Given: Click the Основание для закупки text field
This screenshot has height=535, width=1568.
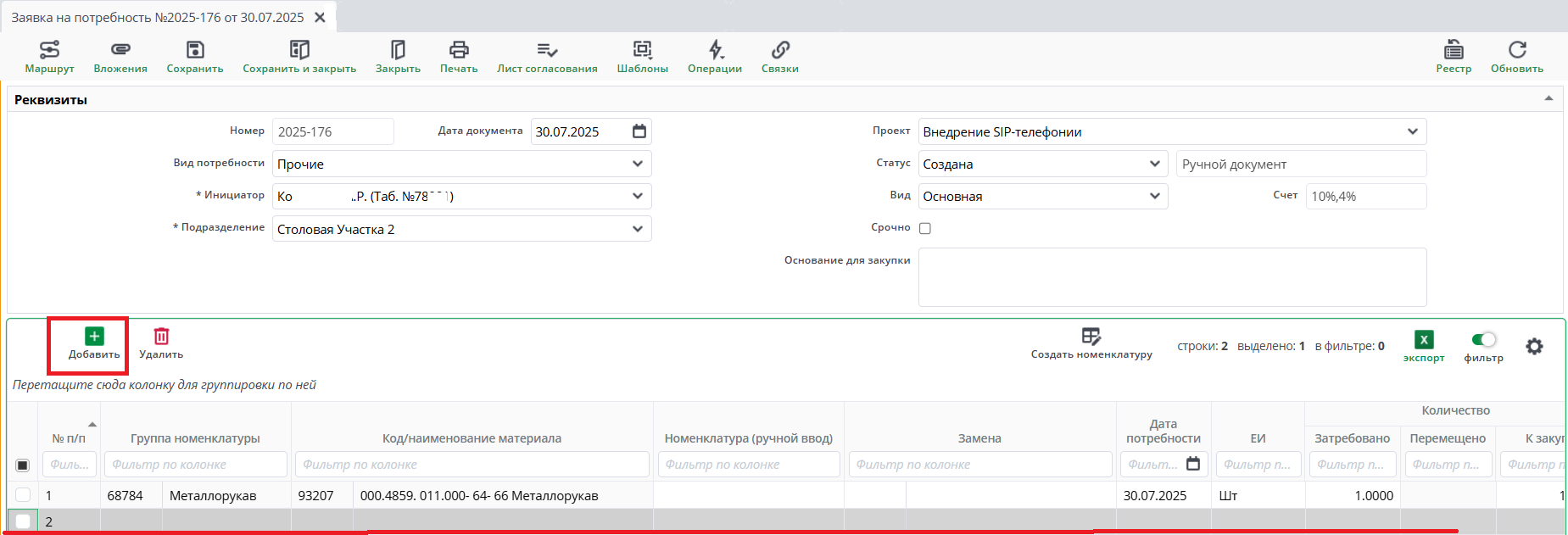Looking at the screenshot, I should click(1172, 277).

....................

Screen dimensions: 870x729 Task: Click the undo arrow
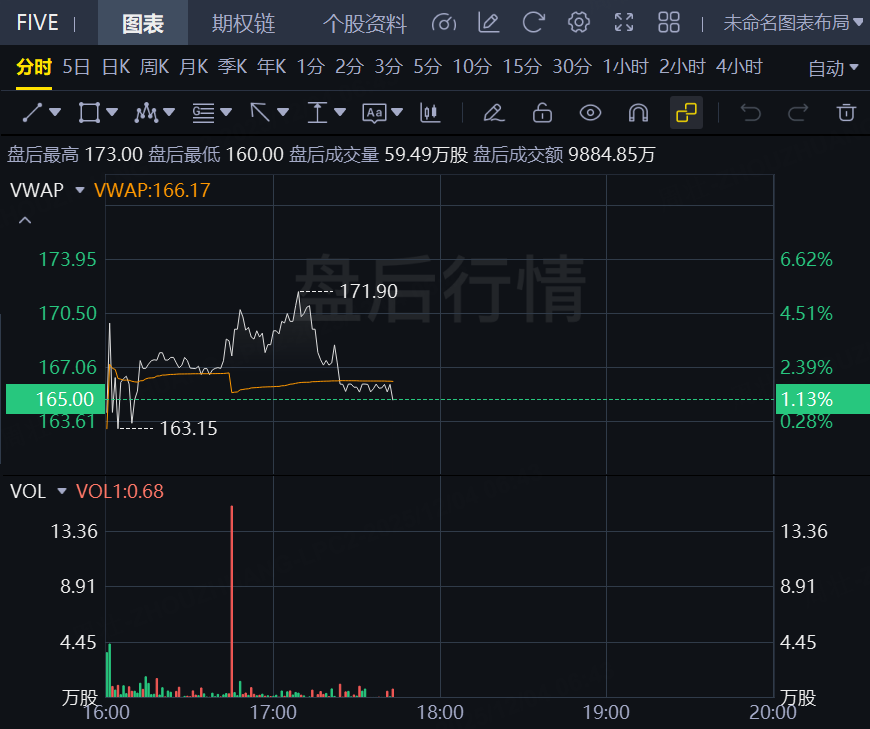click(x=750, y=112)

....................

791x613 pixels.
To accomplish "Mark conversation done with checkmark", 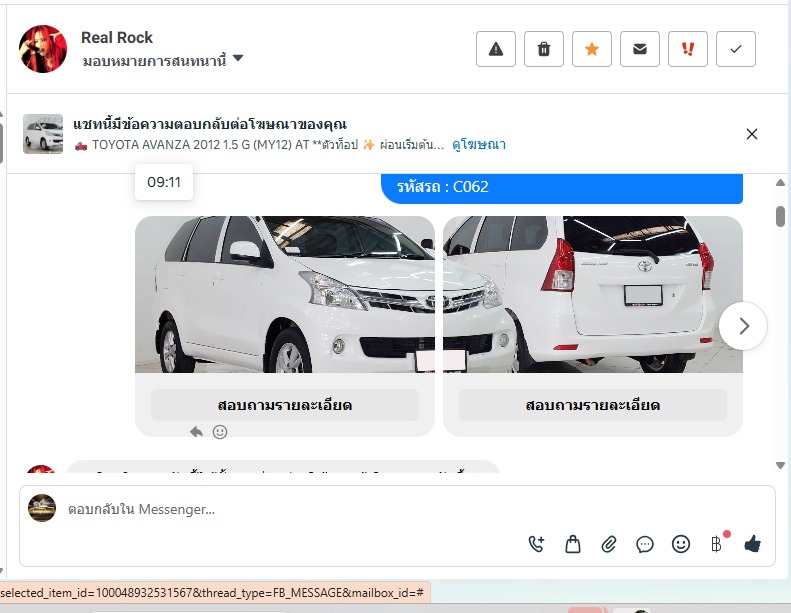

....................

- _EXERCISE OBJECTIVE_
Copy the records from the line with "791x613 pixels." up to and including the line with "conversation done with". Leave the pictures out of your answer.

- _EXERCISE OUTPUT_
791x613 pixels.
To accomplish "Mark conversation done with checkmark", 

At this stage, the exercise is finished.